**Material:**
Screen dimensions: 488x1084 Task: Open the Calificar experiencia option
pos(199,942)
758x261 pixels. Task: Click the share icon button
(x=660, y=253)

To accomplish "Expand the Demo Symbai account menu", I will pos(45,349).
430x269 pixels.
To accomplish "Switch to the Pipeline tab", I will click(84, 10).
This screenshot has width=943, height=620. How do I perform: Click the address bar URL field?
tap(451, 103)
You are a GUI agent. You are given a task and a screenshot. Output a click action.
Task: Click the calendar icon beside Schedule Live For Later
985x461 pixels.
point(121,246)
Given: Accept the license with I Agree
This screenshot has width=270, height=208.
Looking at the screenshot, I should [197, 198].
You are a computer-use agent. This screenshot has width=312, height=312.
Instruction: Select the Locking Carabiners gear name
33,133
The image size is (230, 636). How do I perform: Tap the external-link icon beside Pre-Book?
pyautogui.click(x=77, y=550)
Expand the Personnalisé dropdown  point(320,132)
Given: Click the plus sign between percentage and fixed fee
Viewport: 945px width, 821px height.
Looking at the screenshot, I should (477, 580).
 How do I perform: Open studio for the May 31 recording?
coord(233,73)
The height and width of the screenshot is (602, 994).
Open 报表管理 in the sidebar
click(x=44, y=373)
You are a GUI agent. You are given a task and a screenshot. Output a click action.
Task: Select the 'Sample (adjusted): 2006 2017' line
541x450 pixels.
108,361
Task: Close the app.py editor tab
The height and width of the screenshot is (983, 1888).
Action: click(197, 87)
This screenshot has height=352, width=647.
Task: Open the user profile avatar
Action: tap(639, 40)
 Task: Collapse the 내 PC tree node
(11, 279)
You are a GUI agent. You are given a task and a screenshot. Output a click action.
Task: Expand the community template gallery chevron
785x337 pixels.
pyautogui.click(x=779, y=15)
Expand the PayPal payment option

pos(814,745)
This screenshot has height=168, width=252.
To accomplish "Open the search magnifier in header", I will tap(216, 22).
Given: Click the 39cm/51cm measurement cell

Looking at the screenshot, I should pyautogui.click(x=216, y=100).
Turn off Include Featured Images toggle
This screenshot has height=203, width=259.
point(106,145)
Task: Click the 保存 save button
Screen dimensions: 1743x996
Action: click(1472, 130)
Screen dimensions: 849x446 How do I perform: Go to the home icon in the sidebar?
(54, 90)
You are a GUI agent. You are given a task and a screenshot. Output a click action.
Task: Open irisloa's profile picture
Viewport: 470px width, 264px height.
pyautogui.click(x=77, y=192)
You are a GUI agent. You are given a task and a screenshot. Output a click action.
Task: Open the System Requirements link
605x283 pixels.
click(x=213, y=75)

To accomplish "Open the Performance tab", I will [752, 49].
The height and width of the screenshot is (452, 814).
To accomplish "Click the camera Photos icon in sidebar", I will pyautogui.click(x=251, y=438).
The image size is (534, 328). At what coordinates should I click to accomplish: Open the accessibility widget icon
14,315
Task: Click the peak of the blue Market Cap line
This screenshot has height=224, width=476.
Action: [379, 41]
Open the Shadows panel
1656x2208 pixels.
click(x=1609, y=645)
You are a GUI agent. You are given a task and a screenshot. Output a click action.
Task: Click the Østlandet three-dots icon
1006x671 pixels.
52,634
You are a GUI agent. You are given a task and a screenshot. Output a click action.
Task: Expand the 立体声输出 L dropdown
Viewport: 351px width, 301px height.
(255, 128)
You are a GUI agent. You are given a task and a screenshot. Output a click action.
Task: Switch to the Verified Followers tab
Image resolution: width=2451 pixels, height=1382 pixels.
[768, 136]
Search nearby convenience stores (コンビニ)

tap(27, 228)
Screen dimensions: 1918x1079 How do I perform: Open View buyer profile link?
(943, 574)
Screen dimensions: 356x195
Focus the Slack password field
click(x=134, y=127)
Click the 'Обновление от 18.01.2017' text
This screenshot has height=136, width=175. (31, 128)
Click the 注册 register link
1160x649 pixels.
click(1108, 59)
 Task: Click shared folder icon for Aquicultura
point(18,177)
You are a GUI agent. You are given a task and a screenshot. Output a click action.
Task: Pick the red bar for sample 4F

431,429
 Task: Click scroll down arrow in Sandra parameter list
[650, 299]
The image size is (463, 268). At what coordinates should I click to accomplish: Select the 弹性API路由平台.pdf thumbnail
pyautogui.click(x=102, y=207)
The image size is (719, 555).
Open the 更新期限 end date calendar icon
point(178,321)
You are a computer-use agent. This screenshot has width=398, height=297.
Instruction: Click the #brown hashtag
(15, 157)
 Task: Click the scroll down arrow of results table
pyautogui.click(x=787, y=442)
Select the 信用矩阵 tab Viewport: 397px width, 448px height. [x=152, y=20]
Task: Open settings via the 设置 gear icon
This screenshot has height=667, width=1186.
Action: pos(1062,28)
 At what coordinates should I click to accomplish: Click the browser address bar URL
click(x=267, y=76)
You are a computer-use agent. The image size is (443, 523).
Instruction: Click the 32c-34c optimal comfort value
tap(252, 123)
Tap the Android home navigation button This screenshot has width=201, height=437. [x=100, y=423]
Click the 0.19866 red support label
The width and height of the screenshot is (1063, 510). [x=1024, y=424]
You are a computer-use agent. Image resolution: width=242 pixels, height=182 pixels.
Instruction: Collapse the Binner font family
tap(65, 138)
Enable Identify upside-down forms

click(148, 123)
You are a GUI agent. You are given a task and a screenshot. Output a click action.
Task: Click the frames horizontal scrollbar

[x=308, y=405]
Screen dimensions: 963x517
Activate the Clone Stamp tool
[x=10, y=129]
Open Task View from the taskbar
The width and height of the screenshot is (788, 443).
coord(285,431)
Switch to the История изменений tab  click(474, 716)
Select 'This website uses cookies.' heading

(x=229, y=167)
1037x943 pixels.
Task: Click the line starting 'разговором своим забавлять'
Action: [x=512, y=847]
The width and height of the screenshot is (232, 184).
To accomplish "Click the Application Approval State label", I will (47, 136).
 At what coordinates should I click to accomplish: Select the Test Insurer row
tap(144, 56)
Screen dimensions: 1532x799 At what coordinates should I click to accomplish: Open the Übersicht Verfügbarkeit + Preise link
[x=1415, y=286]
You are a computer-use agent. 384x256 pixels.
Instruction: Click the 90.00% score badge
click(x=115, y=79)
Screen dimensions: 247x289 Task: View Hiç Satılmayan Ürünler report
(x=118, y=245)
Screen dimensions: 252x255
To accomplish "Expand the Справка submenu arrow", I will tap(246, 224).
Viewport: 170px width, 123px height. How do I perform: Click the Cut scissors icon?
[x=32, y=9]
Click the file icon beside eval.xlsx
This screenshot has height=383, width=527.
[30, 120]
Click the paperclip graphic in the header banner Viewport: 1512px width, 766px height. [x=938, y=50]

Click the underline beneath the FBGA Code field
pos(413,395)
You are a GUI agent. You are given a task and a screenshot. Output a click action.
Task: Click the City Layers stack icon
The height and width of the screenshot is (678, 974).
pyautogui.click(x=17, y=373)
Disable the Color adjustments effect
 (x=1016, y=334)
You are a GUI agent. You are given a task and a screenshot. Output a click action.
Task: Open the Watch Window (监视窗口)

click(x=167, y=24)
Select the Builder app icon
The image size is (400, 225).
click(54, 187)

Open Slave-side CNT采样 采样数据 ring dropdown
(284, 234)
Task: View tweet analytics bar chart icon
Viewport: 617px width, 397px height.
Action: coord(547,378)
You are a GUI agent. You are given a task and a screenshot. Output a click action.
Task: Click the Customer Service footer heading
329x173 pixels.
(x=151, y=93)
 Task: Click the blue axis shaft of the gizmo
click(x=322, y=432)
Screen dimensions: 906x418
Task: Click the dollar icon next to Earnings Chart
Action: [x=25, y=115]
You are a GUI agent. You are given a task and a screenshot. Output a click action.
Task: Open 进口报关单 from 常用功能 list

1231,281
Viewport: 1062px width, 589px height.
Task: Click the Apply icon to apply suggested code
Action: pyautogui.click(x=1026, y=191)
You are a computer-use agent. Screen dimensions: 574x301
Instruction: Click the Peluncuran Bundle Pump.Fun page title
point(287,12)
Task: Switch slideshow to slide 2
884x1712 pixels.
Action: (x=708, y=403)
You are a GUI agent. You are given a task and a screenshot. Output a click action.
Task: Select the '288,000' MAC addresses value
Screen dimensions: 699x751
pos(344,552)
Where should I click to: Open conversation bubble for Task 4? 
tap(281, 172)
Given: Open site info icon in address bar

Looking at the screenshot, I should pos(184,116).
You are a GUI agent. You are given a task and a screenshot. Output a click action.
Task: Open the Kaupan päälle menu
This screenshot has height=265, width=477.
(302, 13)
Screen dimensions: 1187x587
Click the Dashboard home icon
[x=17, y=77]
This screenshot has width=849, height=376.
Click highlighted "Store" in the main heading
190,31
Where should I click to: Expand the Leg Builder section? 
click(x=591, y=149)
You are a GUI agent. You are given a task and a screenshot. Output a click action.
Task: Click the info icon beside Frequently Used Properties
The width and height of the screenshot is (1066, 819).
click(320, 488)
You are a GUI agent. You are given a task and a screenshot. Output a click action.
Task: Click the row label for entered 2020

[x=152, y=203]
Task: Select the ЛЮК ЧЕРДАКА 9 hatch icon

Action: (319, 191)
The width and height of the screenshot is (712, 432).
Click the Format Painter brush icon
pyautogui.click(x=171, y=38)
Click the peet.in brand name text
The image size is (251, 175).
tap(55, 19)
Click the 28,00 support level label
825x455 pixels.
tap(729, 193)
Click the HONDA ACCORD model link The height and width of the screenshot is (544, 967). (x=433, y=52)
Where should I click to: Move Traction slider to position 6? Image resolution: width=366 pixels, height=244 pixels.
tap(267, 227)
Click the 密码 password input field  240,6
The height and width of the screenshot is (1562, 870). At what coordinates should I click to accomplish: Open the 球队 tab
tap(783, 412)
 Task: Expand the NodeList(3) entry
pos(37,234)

**Set exercise:**
Update the rows between the lines holding "Screen dimensions: 247x289" and "(x=151, y=93)", inclusive, replacing "GUI agent" with "desktop agent" and leaving everything else unchanged.

**Response to this task:**
Screen dimensions: 247x289 Task: View Hiç Satılmayan Ürünler report
(x=118, y=245)
Screen dimensions: 252x255
To accomplish "Expand the Справка submenu arrow", I will tap(246, 224).
Viewport: 170px width, 123px height. How do I perform: Click the Cut scissors icon?
[x=32, y=9]
Click the file icon beside eval.xlsx
This screenshot has height=383, width=527.
[30, 120]
Click the paperclip graphic in the header banner Viewport: 1512px width, 766px height. [x=938, y=50]

Click the underline beneath the FBGA Code field
pos(413,395)
You are a desktop agent. You are given a task and a screenshot. Output a click action.
Task: Click the City Layers stack icon
The height and width of the screenshot is (678, 974).
pyautogui.click(x=17, y=373)
Disable the Color adjustments effect
 (x=1016, y=334)
You are a desktop agent. You are given a task and a screenshot. Output a click action.
Task: Open the Watch Window (监视窗口)

click(x=167, y=24)
Select the Builder app icon
The image size is (400, 225).
click(54, 187)

Open Slave-side CNT采样 采样数据 ring dropdown
(284, 234)
Task: View tweet analytics bar chart icon
Viewport: 617px width, 397px height.
Action: coord(547,378)
You are a desktop agent. You are given a task and a screenshot. Output a click action.
Task: Click the Customer Service footer heading
329x173 pixels.
(x=151, y=93)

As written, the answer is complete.